Saved entries
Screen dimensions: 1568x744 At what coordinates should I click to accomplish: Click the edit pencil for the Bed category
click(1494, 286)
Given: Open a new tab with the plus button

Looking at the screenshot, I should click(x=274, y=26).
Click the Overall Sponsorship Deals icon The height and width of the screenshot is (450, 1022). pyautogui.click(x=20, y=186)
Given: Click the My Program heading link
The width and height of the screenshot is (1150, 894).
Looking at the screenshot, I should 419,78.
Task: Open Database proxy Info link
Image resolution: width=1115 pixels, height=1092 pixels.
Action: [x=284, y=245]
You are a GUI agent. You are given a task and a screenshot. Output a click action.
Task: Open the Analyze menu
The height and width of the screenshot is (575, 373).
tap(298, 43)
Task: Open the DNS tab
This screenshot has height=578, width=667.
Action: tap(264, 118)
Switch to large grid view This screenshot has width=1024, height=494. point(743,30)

**PROBLEM TO WORK ON**
Lines from the one containing "Task: Open Database proxy Info link" through the end of the entries above must be copied exactly; include both ends and no other lines.

**THE ANSWER**
Task: Open Database proxy Info link
Image resolution: width=1115 pixels, height=1092 pixels.
Action: [x=284, y=245]
You are a GUI agent. You are given a task and a screenshot. Output a click action.
Task: Open the Analyze menu
The height and width of the screenshot is (575, 373).
tap(298, 43)
Task: Open the DNS tab
This screenshot has height=578, width=667.
Action: tap(264, 118)
Switch to large grid view This screenshot has width=1024, height=494. point(743,30)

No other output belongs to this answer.